We just took a spin inside the GM-Segway PUMA on 18th Street in Manhattan. It's not what we expected, in fact, we think we kind of like it.
When we first saw the PUMA last night we didn't really know what to make of it. It looks like a cross between a mobility scooter and a roller coaster car. But appearances can be deceiving, as this is just a rough chassis serving as an engineering prototype (we're told the final version will include a few more amenities like doors), but hopping in for a ride (we'll be able to drive it in the Fall) reveals anything but an unfinished product.
The first impression is of how small and simple the PUMA is. There's barely room for two full-sized adults to sit side-by-side within its roll cage and inside, under the rough plexi windshield there's only one control: the aircraft-like yoke.
Mounted on that yoke are two buttons; one to start things up and one to shut it down. Hit the one on the right and the cabin lifts up off the ground, balancing completely level. Move the yoke forward and the cabin rotates in front of the center of gravity, initiating forward motion. Push forward for more acceleration, pull backward to shift the cabin rearwards to decelerate or come to a stop. Twist the yoke left or right to steer. Do so at a standstill and one wheel will roll forward, the other backwards, spinning you in place. That's it, it couldn't be simpler. In fact, it works just like a Segway, albeit a giant one that goes 10 MPH faster and lets two people sit down out of the weather.
Riding along in complete silence, sliding fore and aft is a bit eerie. The seats aren't connected to the floor plan, meaning your feet slide out from under the seat when the cabin shifts foreword and vice versa in reverse. That feeling of connection to the movement helps orient passengers to what's going on beneath them.
The simplicity of the control system - immediately intuitive - hints at the intended use of the PUMA. You wouldn't need to be competent behind the wheel of a car to use one, it's more like operating a video game. Perfect for today's youth gone wild.

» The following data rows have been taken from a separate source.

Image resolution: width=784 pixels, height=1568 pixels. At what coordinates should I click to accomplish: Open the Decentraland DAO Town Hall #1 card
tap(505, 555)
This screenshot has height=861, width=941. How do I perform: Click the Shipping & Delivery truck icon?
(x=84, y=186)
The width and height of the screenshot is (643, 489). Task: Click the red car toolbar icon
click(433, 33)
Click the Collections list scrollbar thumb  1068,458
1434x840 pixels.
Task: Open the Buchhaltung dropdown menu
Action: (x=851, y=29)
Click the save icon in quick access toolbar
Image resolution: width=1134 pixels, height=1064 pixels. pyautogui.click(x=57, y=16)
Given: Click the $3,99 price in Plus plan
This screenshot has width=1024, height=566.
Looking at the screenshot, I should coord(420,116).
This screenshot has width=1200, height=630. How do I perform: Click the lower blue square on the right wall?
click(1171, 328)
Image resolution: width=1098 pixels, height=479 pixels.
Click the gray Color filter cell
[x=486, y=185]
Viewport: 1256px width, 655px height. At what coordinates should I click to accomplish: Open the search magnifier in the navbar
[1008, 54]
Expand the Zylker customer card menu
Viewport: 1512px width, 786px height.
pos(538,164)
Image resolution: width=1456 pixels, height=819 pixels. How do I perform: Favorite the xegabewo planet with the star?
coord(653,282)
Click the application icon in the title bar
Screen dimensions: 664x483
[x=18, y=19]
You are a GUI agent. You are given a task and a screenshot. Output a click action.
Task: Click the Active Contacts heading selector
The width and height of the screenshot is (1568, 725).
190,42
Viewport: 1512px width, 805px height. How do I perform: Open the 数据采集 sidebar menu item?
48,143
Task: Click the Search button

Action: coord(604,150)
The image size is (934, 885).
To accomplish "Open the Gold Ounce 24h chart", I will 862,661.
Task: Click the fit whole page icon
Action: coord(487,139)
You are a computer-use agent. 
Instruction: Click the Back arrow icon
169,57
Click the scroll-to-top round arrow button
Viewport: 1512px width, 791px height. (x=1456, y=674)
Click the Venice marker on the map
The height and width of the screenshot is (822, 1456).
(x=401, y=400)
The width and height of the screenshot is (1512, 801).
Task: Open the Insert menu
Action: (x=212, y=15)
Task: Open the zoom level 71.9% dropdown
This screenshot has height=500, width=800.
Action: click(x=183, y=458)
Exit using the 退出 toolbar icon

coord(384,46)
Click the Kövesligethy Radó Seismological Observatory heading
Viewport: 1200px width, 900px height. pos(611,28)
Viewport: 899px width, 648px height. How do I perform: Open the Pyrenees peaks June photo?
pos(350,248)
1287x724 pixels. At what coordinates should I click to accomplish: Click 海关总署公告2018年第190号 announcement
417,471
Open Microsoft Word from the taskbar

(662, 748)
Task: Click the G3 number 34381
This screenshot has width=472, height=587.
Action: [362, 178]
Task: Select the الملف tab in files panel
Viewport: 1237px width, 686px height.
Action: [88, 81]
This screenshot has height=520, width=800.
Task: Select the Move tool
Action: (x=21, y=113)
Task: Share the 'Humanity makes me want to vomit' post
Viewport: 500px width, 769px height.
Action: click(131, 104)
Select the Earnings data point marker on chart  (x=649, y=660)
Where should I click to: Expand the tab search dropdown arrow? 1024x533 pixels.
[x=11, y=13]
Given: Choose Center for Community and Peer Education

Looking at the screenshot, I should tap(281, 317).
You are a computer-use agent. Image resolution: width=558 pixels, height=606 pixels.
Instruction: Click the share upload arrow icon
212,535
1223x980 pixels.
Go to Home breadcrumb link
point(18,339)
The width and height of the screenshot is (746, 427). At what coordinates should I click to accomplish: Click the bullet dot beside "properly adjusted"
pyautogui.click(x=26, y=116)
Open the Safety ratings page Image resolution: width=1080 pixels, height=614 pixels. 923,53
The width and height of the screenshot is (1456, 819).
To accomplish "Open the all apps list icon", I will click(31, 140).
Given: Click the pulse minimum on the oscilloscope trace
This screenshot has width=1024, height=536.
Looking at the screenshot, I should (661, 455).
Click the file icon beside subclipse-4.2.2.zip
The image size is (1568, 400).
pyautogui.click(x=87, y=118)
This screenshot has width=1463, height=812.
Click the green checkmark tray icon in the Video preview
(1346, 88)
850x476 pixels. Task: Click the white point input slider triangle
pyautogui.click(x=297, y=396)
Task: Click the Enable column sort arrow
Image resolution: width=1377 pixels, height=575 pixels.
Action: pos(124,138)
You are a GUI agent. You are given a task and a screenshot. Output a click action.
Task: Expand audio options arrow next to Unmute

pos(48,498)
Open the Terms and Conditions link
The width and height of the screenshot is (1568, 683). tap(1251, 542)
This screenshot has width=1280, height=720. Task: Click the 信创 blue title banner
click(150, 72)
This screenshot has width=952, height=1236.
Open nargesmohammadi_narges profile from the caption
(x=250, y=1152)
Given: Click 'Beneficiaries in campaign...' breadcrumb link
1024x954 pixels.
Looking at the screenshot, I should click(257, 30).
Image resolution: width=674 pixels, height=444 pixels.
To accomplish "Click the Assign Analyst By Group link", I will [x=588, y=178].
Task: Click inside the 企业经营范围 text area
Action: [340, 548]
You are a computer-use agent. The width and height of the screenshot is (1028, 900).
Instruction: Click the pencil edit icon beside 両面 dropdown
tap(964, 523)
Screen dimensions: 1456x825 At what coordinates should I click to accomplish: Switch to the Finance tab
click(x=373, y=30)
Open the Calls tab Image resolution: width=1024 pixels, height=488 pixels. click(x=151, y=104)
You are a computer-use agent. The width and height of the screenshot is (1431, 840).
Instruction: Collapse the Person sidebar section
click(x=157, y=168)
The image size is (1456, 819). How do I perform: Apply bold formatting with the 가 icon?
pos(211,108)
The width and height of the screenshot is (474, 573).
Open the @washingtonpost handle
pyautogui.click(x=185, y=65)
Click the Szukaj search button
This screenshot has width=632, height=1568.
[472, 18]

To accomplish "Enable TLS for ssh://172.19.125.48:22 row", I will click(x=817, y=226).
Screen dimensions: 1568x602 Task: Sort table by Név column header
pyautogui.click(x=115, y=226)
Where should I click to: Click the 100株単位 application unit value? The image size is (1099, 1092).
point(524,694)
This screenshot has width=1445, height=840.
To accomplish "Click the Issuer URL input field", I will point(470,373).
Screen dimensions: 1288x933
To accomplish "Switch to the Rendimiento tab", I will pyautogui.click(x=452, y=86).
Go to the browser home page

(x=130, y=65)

GM and Segway don't see the PUMA replacing all urban traffic, but rather providing a viable halfway house between public and private transportation within specific geographic areas. Think of a city like LA and its utter lack of usable public transportation. You could leave your house, hop in a community-share PUMA, drive it to the end of your street, join a through-lane train of similar devices headed in a similar direction, then pull off when appropriate to drive to your specific destination. The PUMA would handle the hard stuff — not hitting things, leaving you free to travel between A and B effortlessly. A 35-mile range, 35 MPH top speed and 35 cent charge would cover most local travel needs. As an alternative both to sitting in traffic or waiting for a bus, we can see exactly how the PUMA would enhance the urban transportation environment; encouraging people to forget the car for local trips. That leaves the roads freed up for what they should truly be used for — auto enthusiasts.